Studium mit Praxisbezug: Die Teilnehmer eines Seminars zum Strafvollzug an der Universität Göttingen lernen in dieser Woche den Alltag in einem deutschen Gefängnis kennen.

Drei Tage und Nächte verbringen die 15 Studierenden gemeinsam mit ihrem Seminarleiter Jörg-Martin Jehle in der knapp 160 Jahre alten Abteilung „Gerichtsstraße“ der Justizvollzugsanstalt Oldenburg.
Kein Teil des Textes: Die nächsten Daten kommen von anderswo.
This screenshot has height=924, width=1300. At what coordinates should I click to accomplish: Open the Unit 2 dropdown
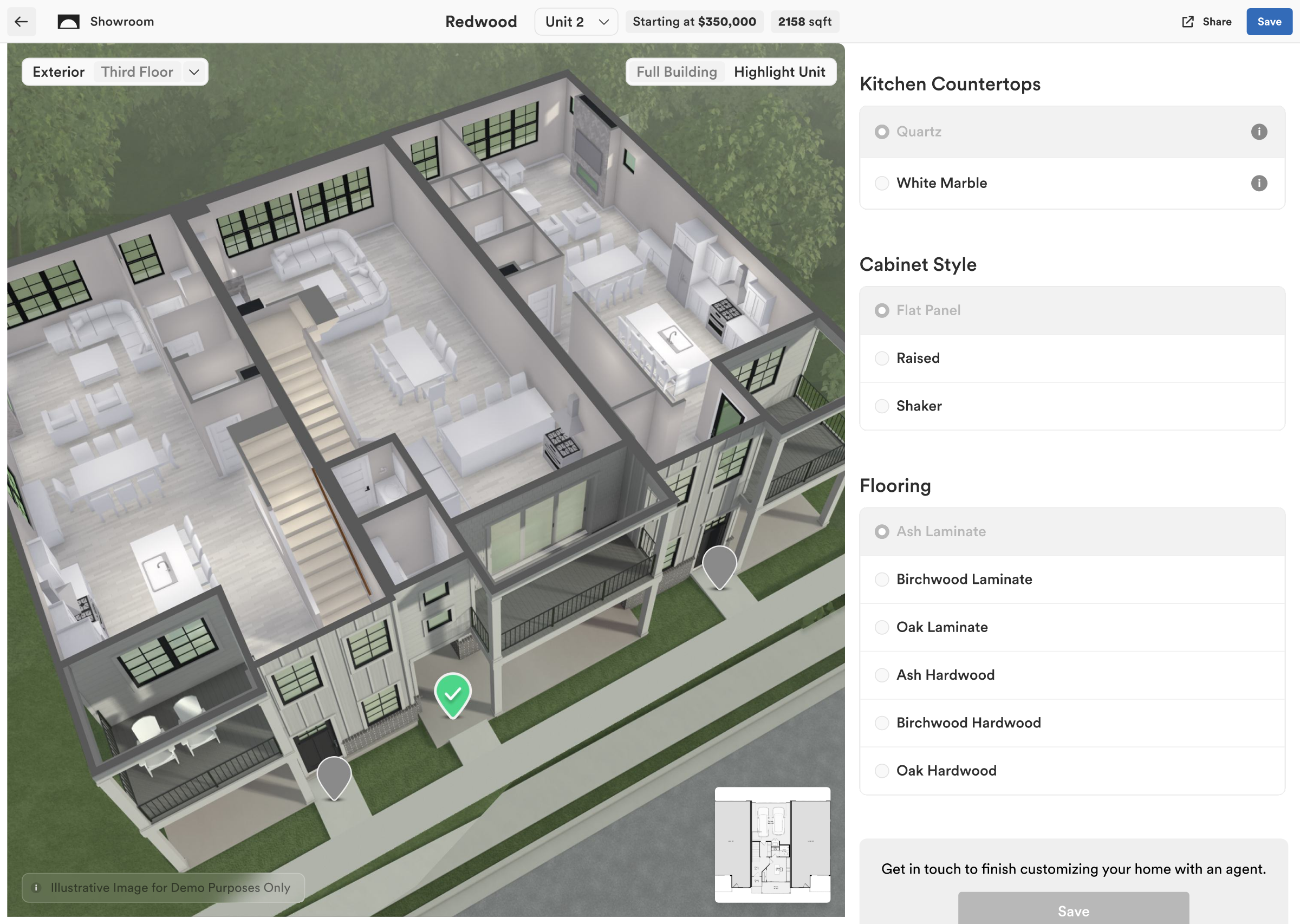point(576,22)
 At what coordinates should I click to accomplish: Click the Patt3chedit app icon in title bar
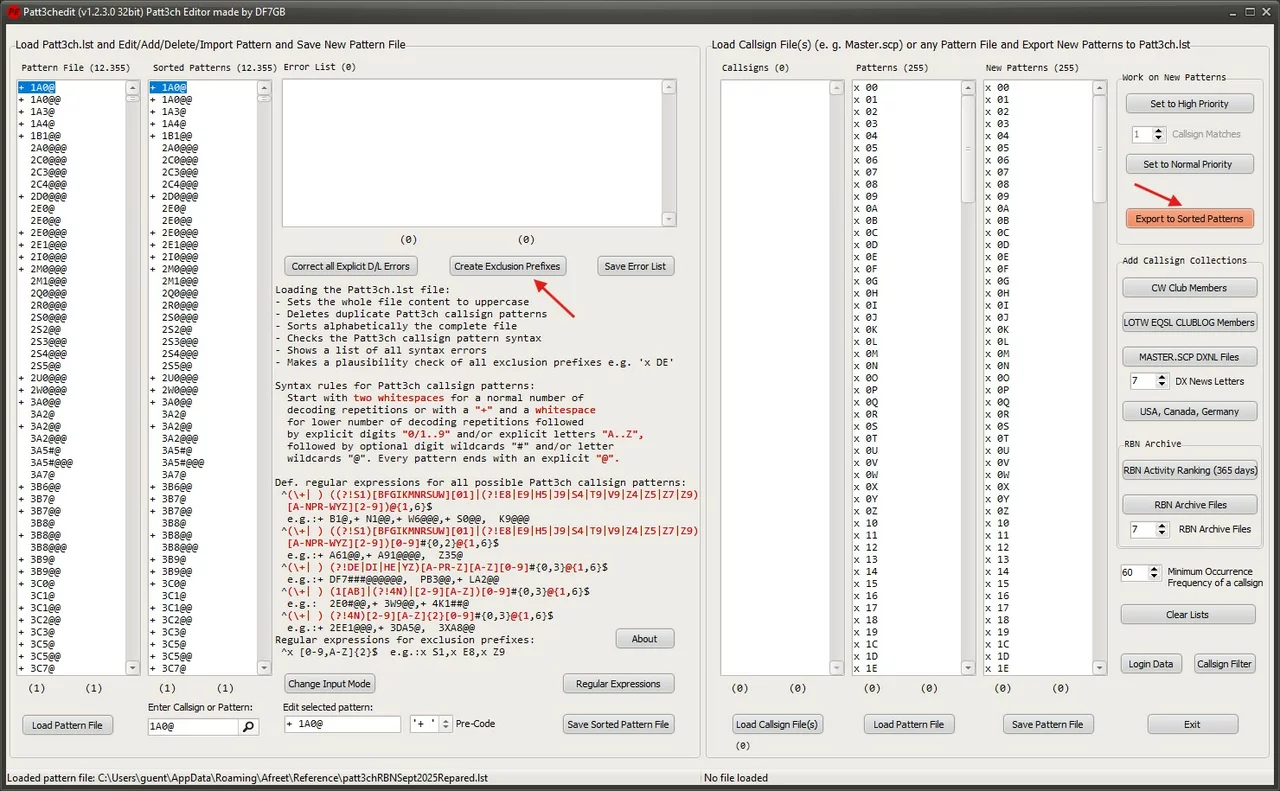click(x=11, y=10)
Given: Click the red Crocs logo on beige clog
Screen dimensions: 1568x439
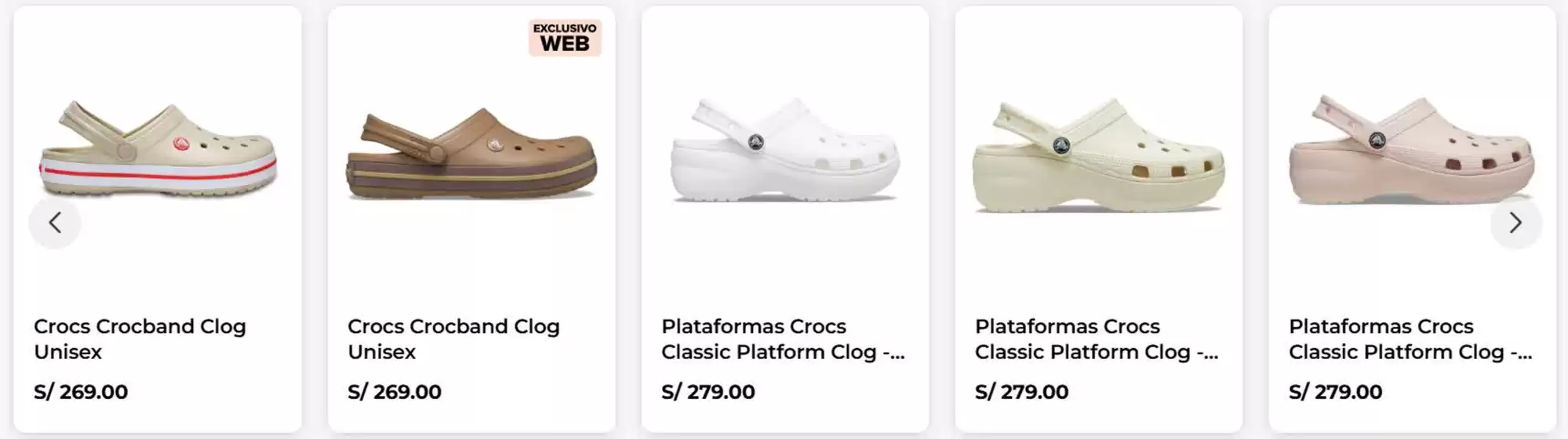Looking at the screenshot, I should (x=181, y=143).
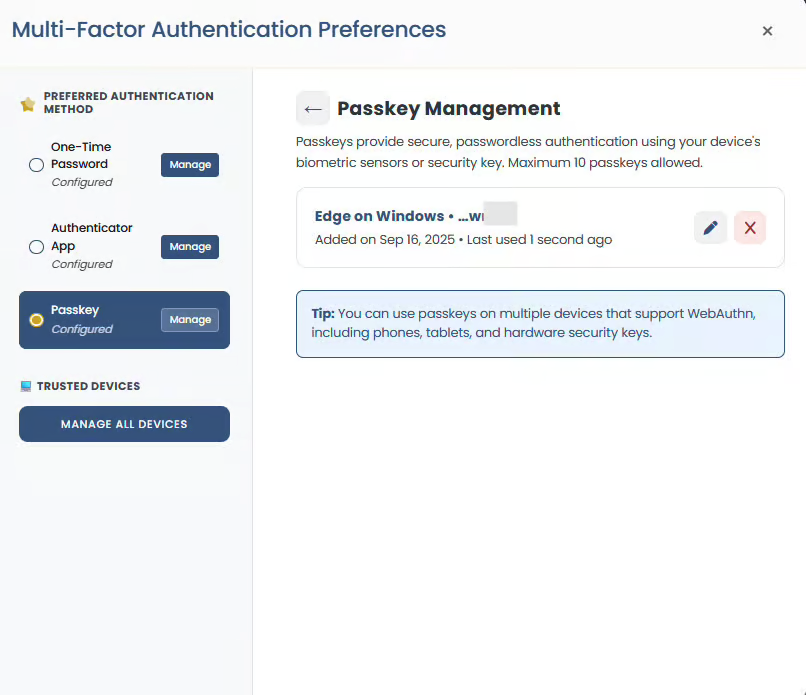Click the One-Time Password label
This screenshot has width=806, height=695.
point(81,155)
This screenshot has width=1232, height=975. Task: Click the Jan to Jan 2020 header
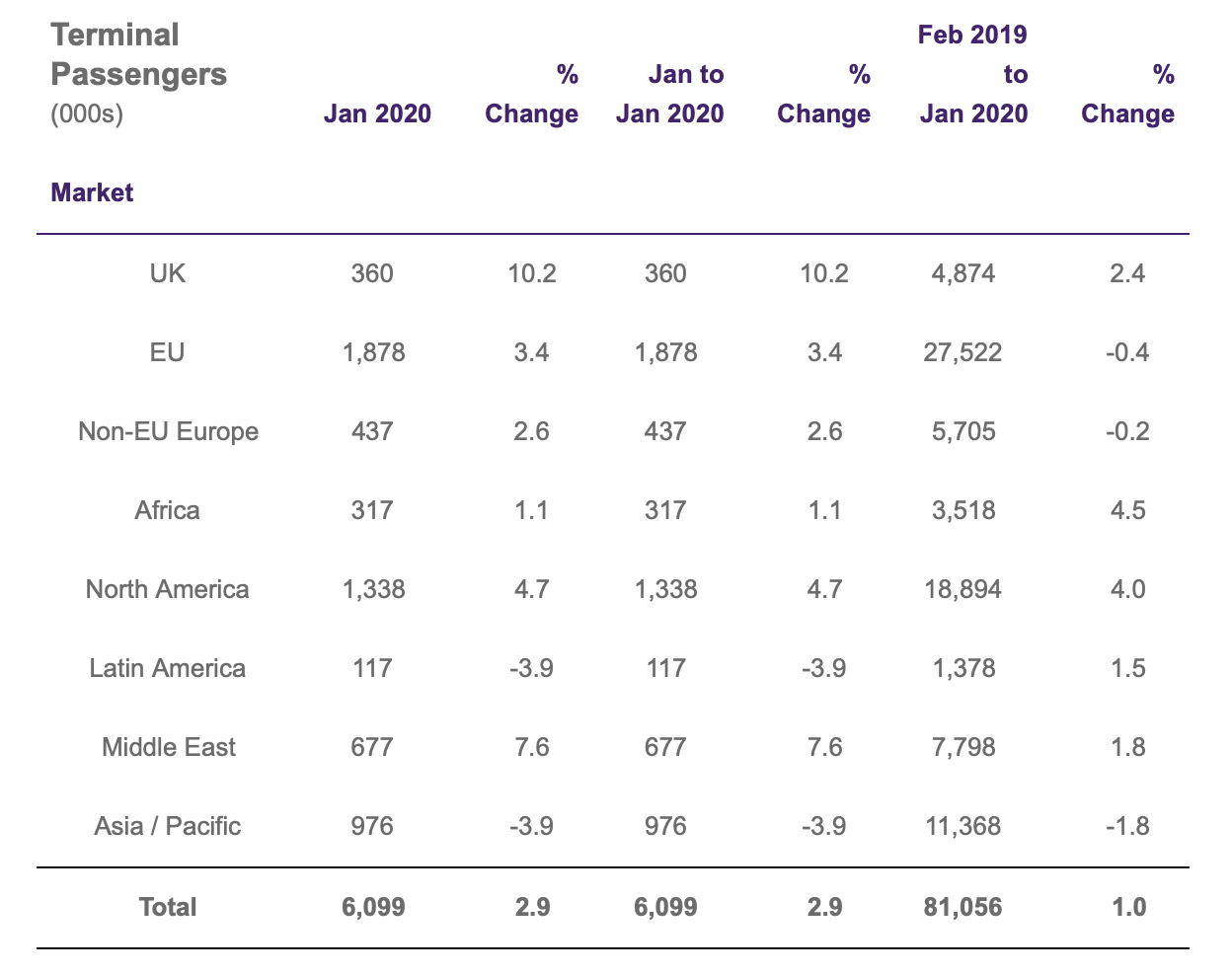(670, 94)
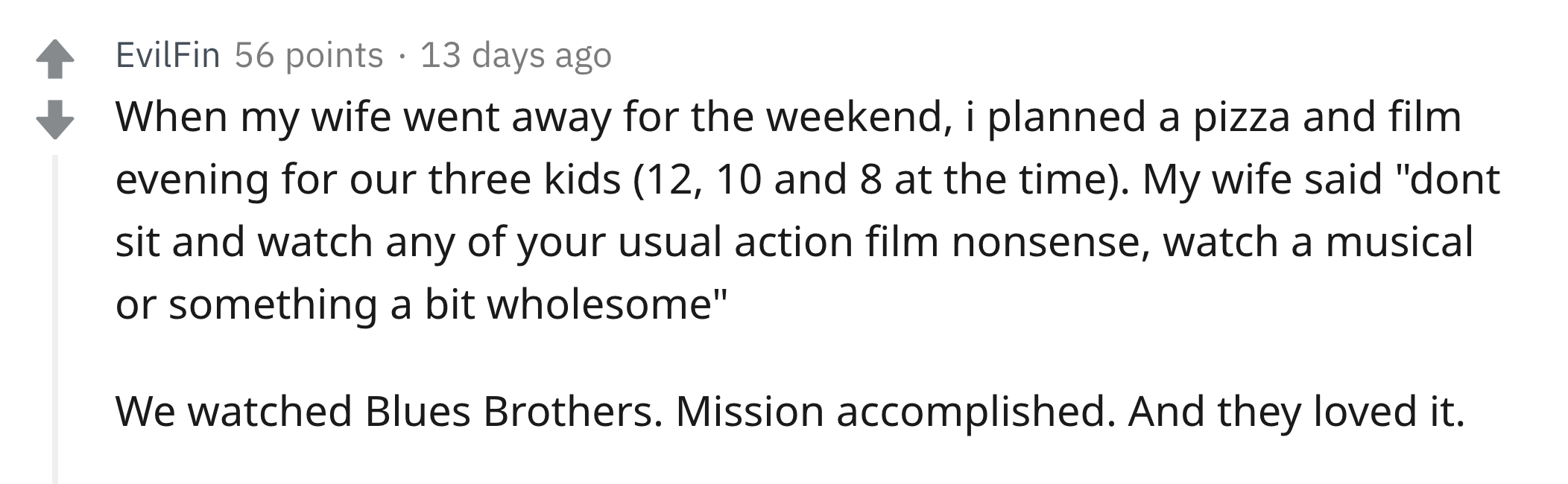Downvote the comment by EvilFin
The width and height of the screenshot is (1568, 484).
coord(54,120)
Die Abteilung wurde im März dieses Jahres stillgelegt, ist jedoch unverändert: Die Studierenden bekommen sechs bis acht Quadratmeter große Zellen zugewiesen, erhalten dieselbe Ausstattung und – für einen Tagessatz von fünf Euro – dasselbe Essen wie die Gefangenen vor ihnen.

Sie schlafen in denselben Betten und benutzen dieselben Waschräume – jeweils 30 Personen teilen sich einen Duschraum mit drei Duschen.

Um 22 Uhr ist „Nachteinschluss“; Alkohol, Mobiltelefone und das Rauchen sind während des Aufenthaltes nicht gestattet.

Die Veranstaltung „Jurastudium hinter Gittern“ ist die erste dieser Art in einem deutschen Gefängnis. Ziel ist, den künftigen Richtern, Staatsanwälten und Strafverteidigern das Leben und die Arbeit „hinter Gittern“ näher zu bringen und sie spüren zu lassen, wie es sich anfühlt, eingesperrt zu sein.

Zum Aufenthalt gehört auch ein Besuch der neuen JVA Oldenburg an der Cloppenburger Straße, einem modernen Gefängnis der höchsten Sicherheitsstufe, sowie der Kontakt zu Inhaftierten.

Insgesamt nehmen an dem Projekt rund 80 Studierende der Universitäten Göttingen, Münster, Hamburg und Greifswald teil.